Posted on Sep 9th 2009 9:00AM by Bev Sklar
Suunto t3
Photo: glennji, Flickr
How trustworthy is your heart monitor? Whether you're glancing at a wrist piece all day long or shimmying into the chest belt during workout-time only, you should know what the latest research is saying about accuracy. Especially that number the fitness masses pay so much attention to -- calories burned.

A new study published in the Journal of Strength & Conditioning Research compared calorie-burn results from a Suunto heart monitor with a proven calorie-burn laboratory test measuring oxygen consumed and carbon dioxide expelled. Yeah, it's obvious why these wrist-gadgets are so popular, measuring the length between heart beats is way more convenient than tossing a mask in your gym bag.

The Suunto was most reliable during low-intensity, everyday activities such as typing at your desk or washing the dishes. Encouraging news for everyone micro-managing their all-day calorie burn. However, the Suunto was considerably less accurate when the sweat started dripping, underestimating calories burned by about 13 percent during a real workout.
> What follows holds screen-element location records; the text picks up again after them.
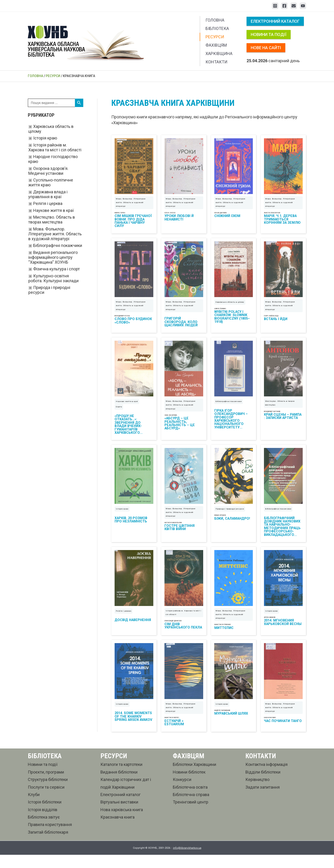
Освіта (119, 413)
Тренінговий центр (191, 815)
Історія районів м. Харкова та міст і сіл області (55, 147)
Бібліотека (217, 28)
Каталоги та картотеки (121, 777)
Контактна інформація (266, 777)
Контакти (216, 62)
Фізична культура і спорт (57, 269)
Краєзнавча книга (118, 830)
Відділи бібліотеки (263, 785)
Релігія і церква (48, 203)
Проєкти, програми (46, 785)
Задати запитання (263, 800)
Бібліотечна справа (191, 808)
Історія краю (45, 138)
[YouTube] (303, 6)
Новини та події (269, 34)
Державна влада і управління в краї (48, 194)
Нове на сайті (266, 48)
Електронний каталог (275, 21)
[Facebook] (284, 6)
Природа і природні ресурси (230, 518)
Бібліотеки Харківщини (194, 777)
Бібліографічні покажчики (58, 245)
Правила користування (50, 838)
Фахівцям (216, 45)
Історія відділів (42, 823)
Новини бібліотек (189, 785)
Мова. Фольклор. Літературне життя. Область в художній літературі (55, 234)
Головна (215, 20)
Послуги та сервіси (46, 800)
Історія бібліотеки (45, 815)
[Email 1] (294, 6)
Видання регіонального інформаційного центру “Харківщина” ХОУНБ (53, 257)
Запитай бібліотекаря (48, 845)
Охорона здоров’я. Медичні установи (48, 170)
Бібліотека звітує (44, 830)
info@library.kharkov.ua (187, 861)
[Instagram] (275, 6)
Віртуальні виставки (119, 815)
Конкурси (182, 793)
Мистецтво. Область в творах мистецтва (52, 219)
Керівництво (257, 793)
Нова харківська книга (122, 823)
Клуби (34, 808)
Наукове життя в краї (54, 210)
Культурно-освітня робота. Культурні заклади (54, 278)
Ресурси (214, 37)
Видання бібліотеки (119, 785)
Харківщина (219, 54)
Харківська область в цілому (230, 306)
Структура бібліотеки (48, 793)
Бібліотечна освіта (190, 800)
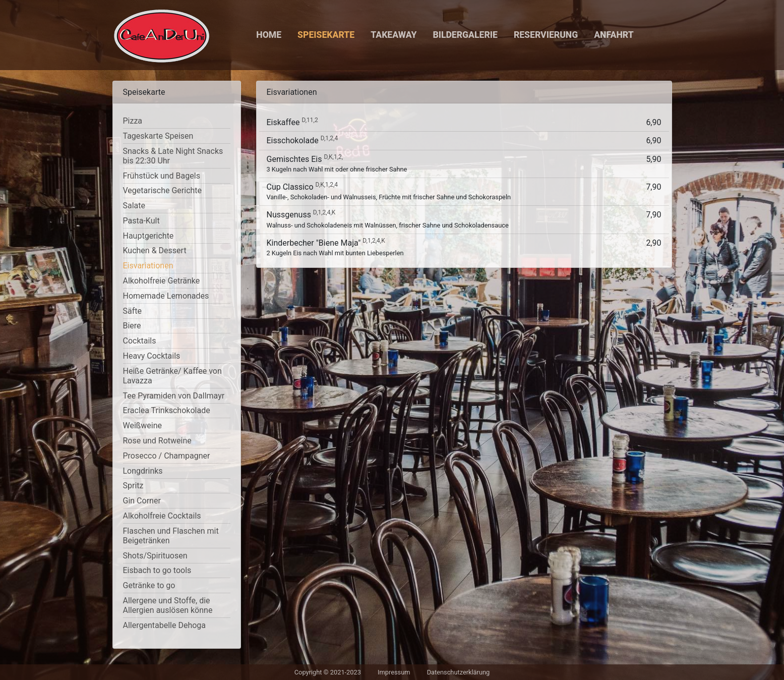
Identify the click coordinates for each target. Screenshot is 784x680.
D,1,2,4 (329, 138)
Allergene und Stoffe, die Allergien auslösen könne (168, 605)
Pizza (133, 121)
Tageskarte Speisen (158, 136)
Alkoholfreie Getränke (161, 280)
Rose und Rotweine (157, 440)
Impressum (394, 672)
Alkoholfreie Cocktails (162, 516)
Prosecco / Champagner (166, 456)
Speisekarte (326, 35)
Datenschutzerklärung (458, 672)
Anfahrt (614, 35)
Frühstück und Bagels (161, 176)
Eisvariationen (148, 265)
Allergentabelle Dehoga (164, 625)
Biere (132, 325)
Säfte (132, 311)
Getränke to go (149, 585)
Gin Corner (142, 500)
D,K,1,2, (333, 157)
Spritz (133, 485)
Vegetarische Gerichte (162, 190)
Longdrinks (143, 471)
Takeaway (393, 35)
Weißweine (143, 425)
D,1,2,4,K (324, 212)
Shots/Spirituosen (155, 555)
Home (269, 35)
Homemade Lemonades (166, 296)
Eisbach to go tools (157, 570)
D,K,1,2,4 (327, 185)
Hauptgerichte (148, 236)
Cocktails (140, 341)
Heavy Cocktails (152, 356)
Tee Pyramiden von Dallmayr (174, 395)
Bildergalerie (465, 35)
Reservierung (546, 35)
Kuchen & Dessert (155, 250)
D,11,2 (310, 120)
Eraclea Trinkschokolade (166, 410)
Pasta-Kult (141, 220)
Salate (134, 205)
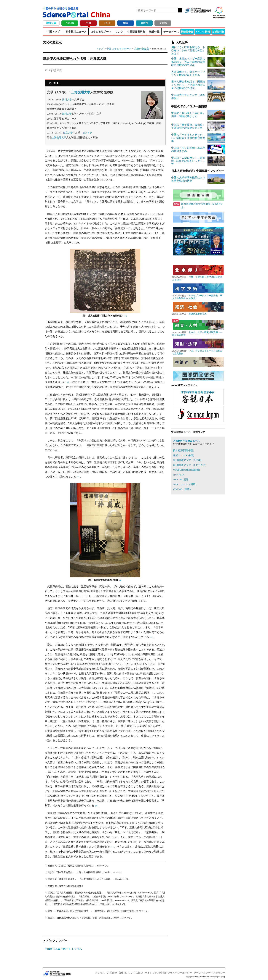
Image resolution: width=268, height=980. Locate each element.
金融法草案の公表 (198, 314)
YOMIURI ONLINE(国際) (187, 470)
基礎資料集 (218, 32)
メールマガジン (208, 16)
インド (107, 23)
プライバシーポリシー (180, 972)
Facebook (195, 16)
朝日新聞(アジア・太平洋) (187, 460)
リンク (119, 32)
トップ (99, 48)
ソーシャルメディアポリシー (209, 972)
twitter (202, 16)
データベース (171, 32)
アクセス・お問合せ (106, 972)
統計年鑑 (154, 32)
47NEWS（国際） (183, 489)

As heartbeat monitor junkies chew on these results, the real question is, "What does this mean for me?" If you just finished an intense half-hour on the treadmill and the Suunto says 350 calories burned, perhaps you really burned 395. Not exactly a green light for dessert. Listen to the true chief -- your scale. And when it comes to grabbing those sensors, calorie-burn estimates vary by cardio machine, too.